Abstract: Online decision making is fundamentally associated with understanding of behaviors executed by the robot before a decision can be made about what to do next. Our presentation focuses on a number of machine learning and nonparametric Bayesian techniques that serve to model current robot behaviors. We also will present possible uses for failure recovery. 


Alberto Rodriguez(MIT)

Dexterous Manipulation with non-Dexterous Manipulators


Abstract:In this presentation I will describe a simple and robust approach to bring dexterous manipulation to part handling. The key idea is to manipulate grasped objects by pushing them against the environment, harnessing extrinsic dexterity. The precision and control of these actions relies on understanding the contact interaction between the gripper, the part, and the environment, which builds on assumptions of hard-contact rigid-body coulomb-friction interactions. I will describe efforts to model and validate the contact dynamics of these actions, and recent work on developing a planner that respects and exploits the physics of contact dynamics, and that searches for sequences of continuous pushes with discrete contact switchovers to change an initial grasp into a goal grasp.

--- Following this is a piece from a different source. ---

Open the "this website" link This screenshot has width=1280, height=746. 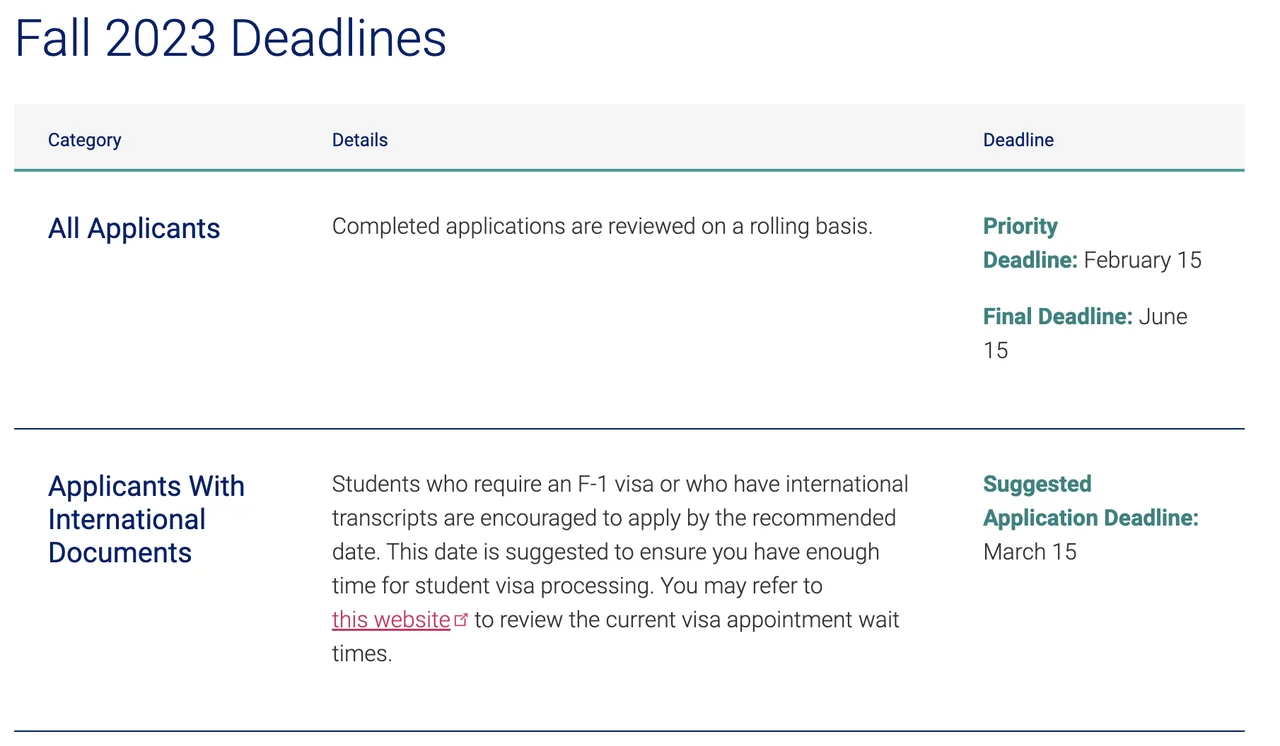pyautogui.click(x=390, y=620)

Jia Pan (City Univ. Hong Kong)

Deep-Learned Collision Avoidance Policy for Distributed Multi-Robot Navigation


Abstract: We present an end-to-end framework to generate reactive collision avoidance policy for efficient distributed multi-robot navigation. The learned policy has been validated in a set of simulated and real scenarios with noisy measurements and can be well generalized to scenarios that do not appear in our training data, including scenes with static obstacles and agents with different sizes. (Videos: https://sites.google.com/view/deepmaca)


Weiwei Wan (AIST)

Assembly Planning and Execution for Dual-arm Industrial Manipulators


Abstract: In this talk, I am going to present an integrated planning system for dual-arm assembly. Given the initial poses of objects, the system automatically plans a sequence of grasp configurations and robot motions to reorient and assemble objects. The system is composed of a grasp planning component, a placement planning component, and a regrasp planning component. It works as a supporting software platform for a single arm. Conventional transfer and transmit planning (regrasp planning) of a single arm is inherently implemented by the system. Dual-arm regrasp or dual-arm assembly is available with the help of some additional components that connect the planning systems that respectively support two arms. The system uses relational database to save and retrieve data, which improves the performance of data management and allows searching among more than 10,000s of automatically planned grasps.